* Written problem: Please collect each line in the records below that contains the word "click", and copy those lines without changes.

Source records
-- Begin --
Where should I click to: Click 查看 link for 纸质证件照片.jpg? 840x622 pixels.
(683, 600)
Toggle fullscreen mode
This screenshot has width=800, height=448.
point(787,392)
-- End --
* Answer for the task:
Where should I click to: Click 查看 link for 纸质证件照片.jpg? 840x622 pixels.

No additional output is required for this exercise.